Problem details: When you reach the line containing "Image resolution: width=811", repeat that line and each one after it exactly until the records end, leaving out pictures.

START Input data

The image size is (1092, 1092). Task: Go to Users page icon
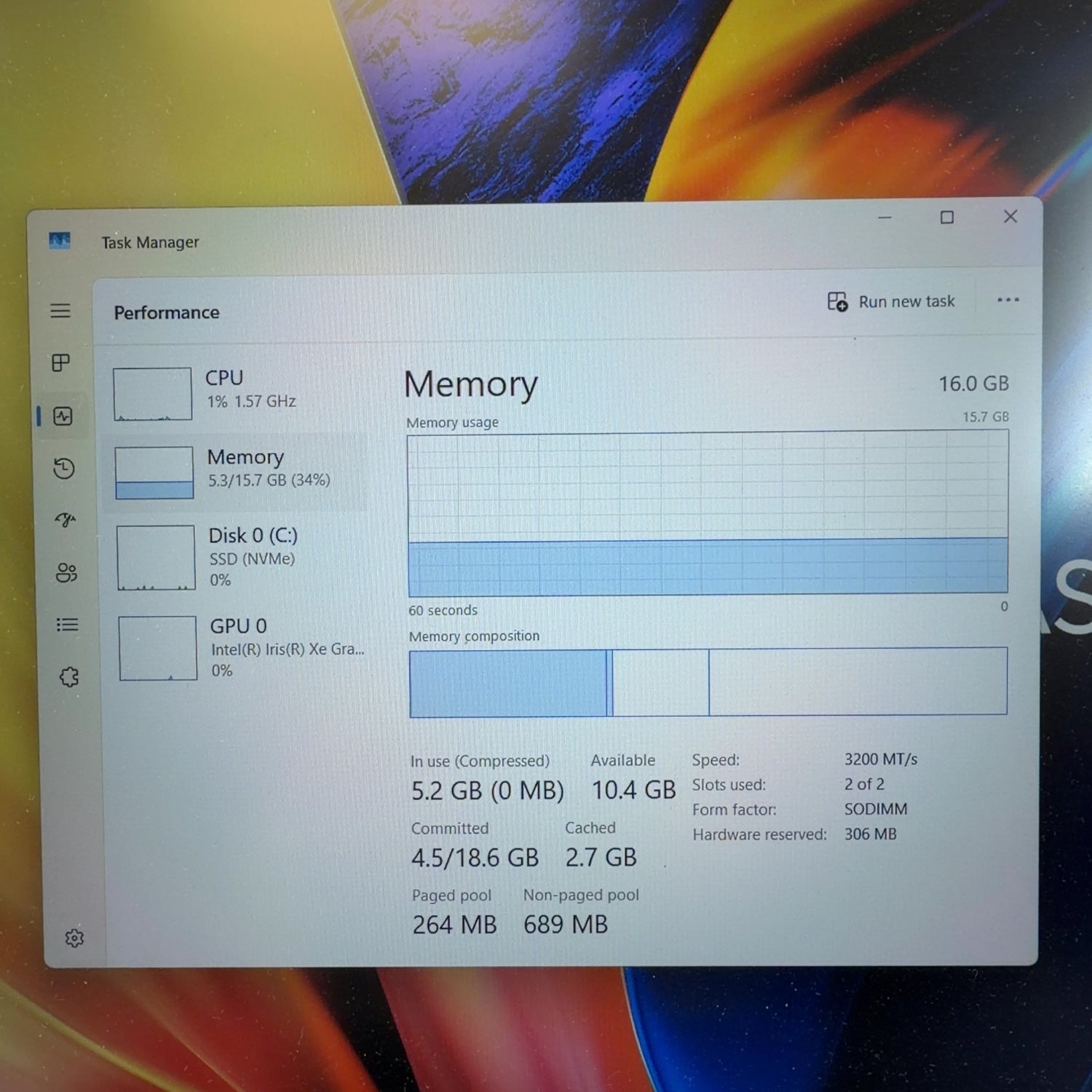coord(66,573)
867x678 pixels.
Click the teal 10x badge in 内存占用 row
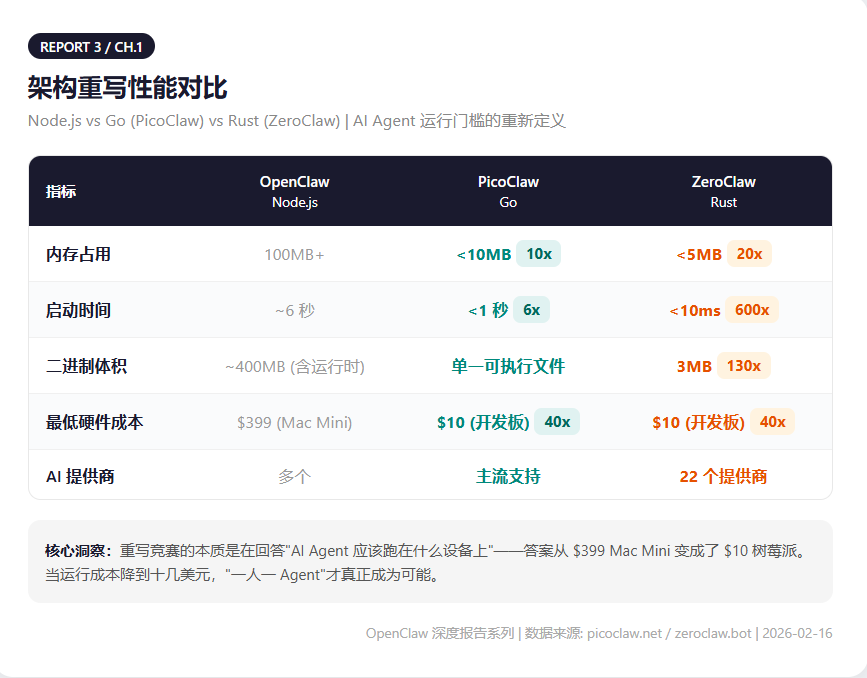(x=539, y=254)
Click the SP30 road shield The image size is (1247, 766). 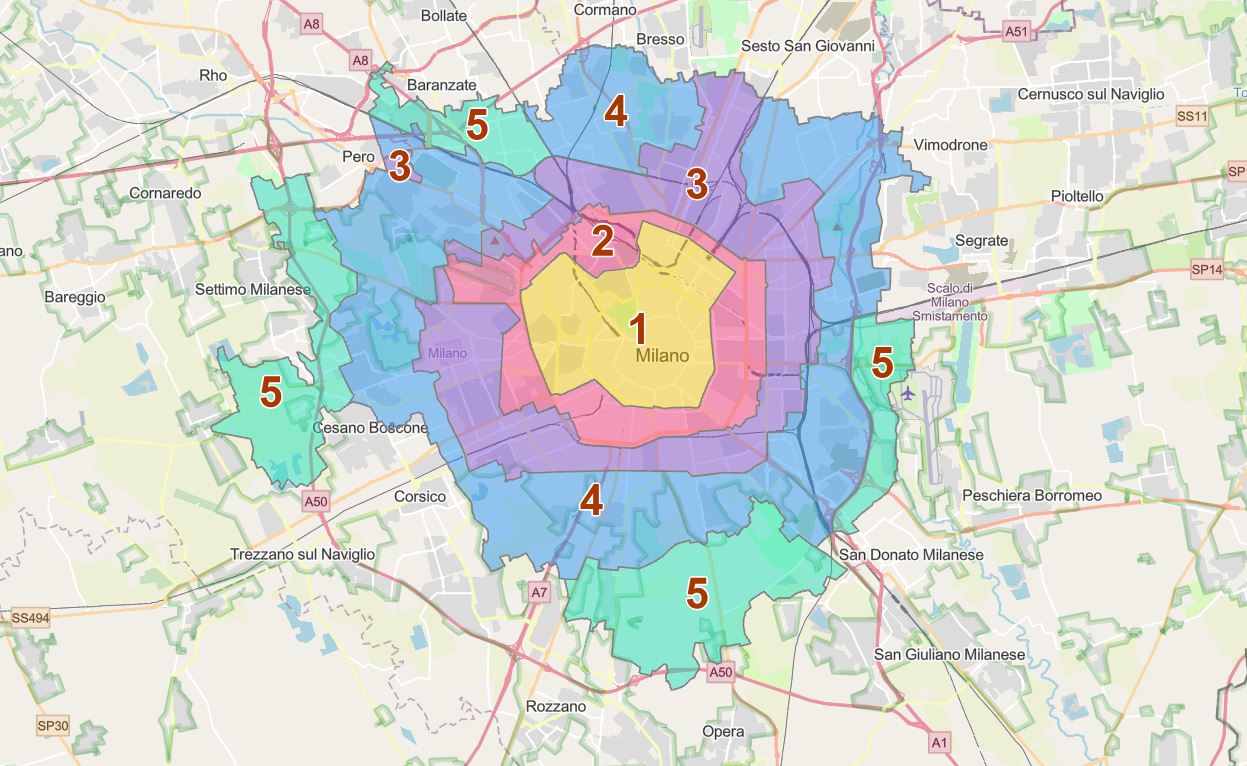(53, 725)
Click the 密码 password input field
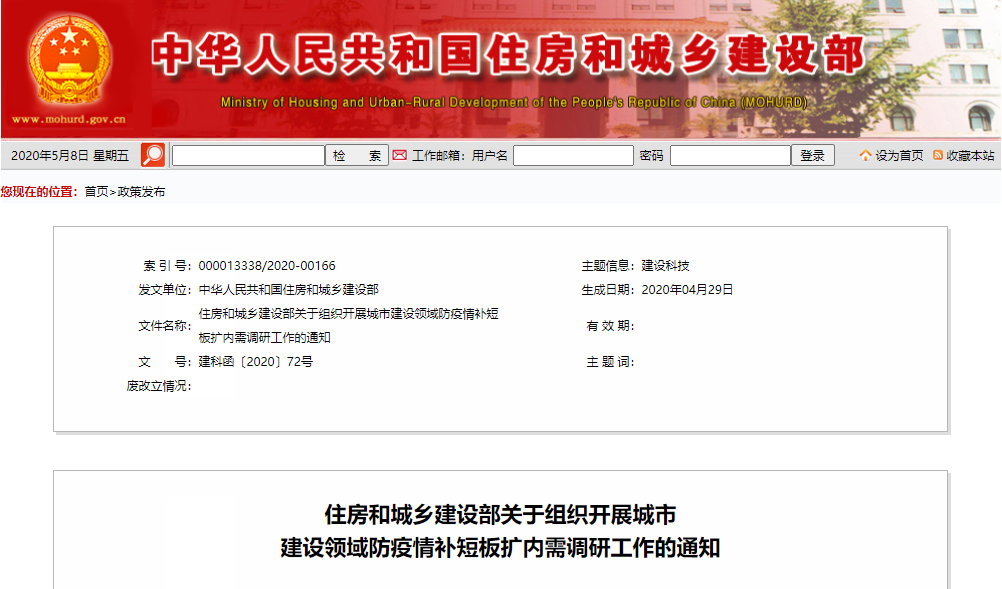The width and height of the screenshot is (1002, 589). (x=730, y=155)
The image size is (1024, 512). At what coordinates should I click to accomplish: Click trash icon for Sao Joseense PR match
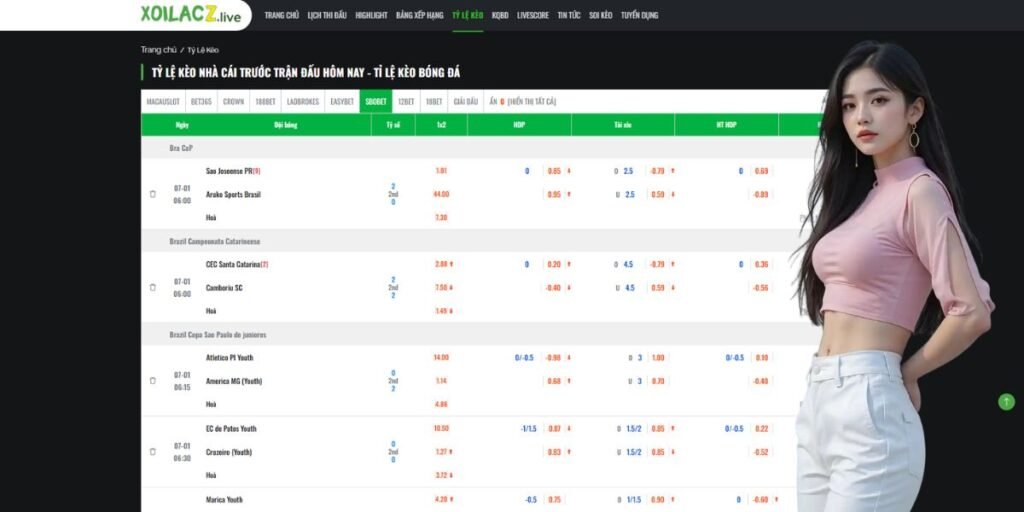153,194
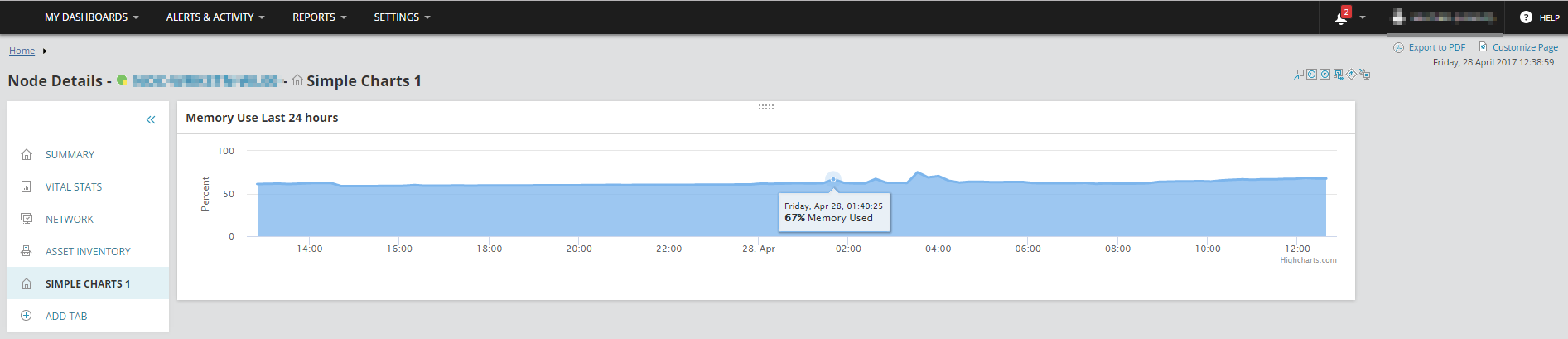Open the alerts notification bell

[x=1341, y=17]
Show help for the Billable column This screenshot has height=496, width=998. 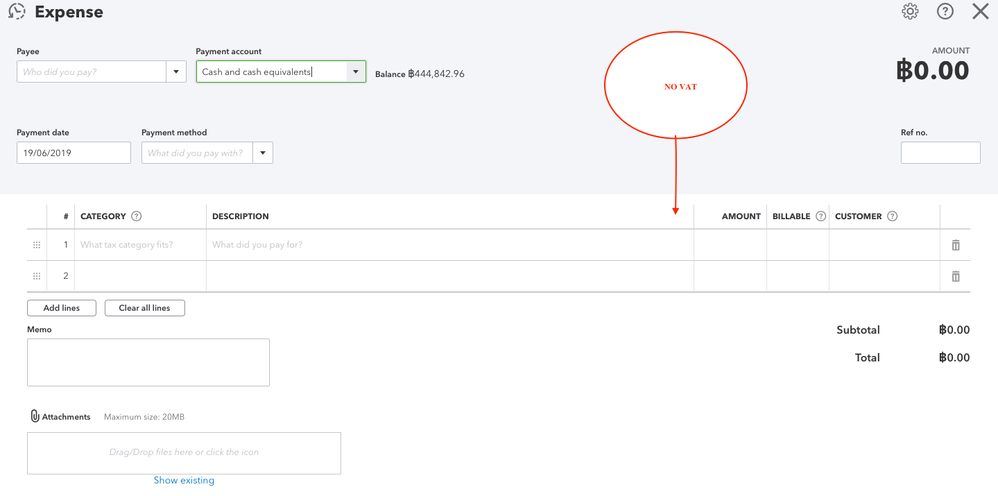(x=821, y=216)
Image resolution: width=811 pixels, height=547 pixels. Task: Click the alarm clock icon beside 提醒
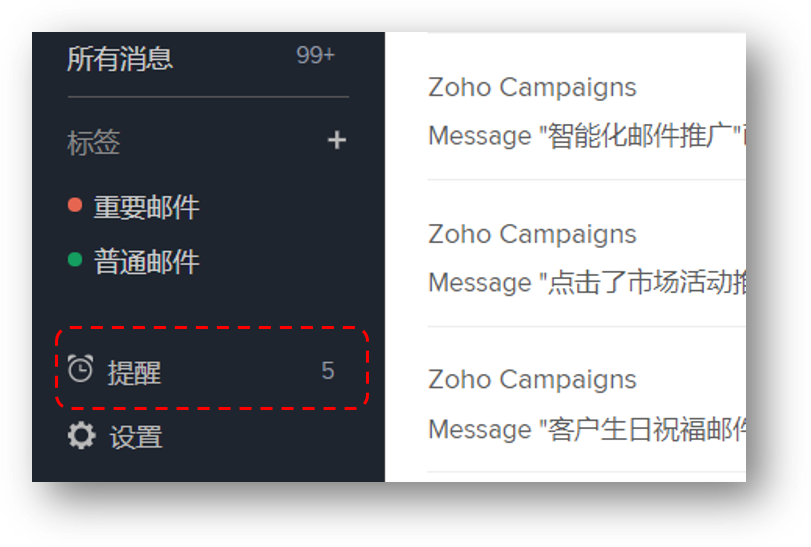click(x=81, y=369)
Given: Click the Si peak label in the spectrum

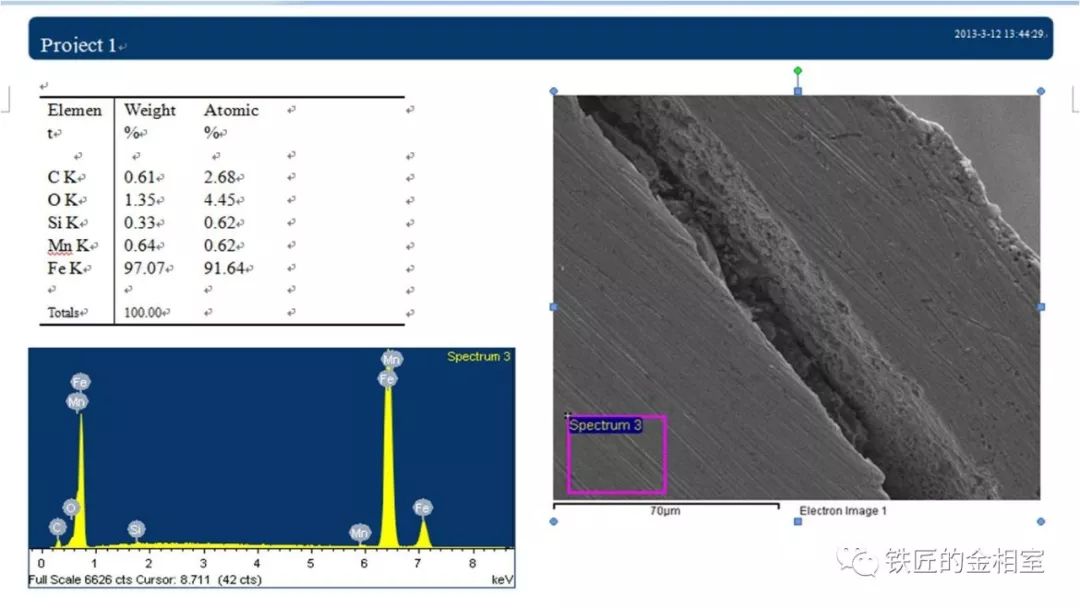Looking at the screenshot, I should click(136, 528).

END Input data

Task output:
Image resolution: width=811 pixels, height=547 pixels. Task: Click the alarm clock icon beside 提醒
click(x=81, y=369)
Given: Click the Si peak label in the spectrum

Looking at the screenshot, I should click(136, 528).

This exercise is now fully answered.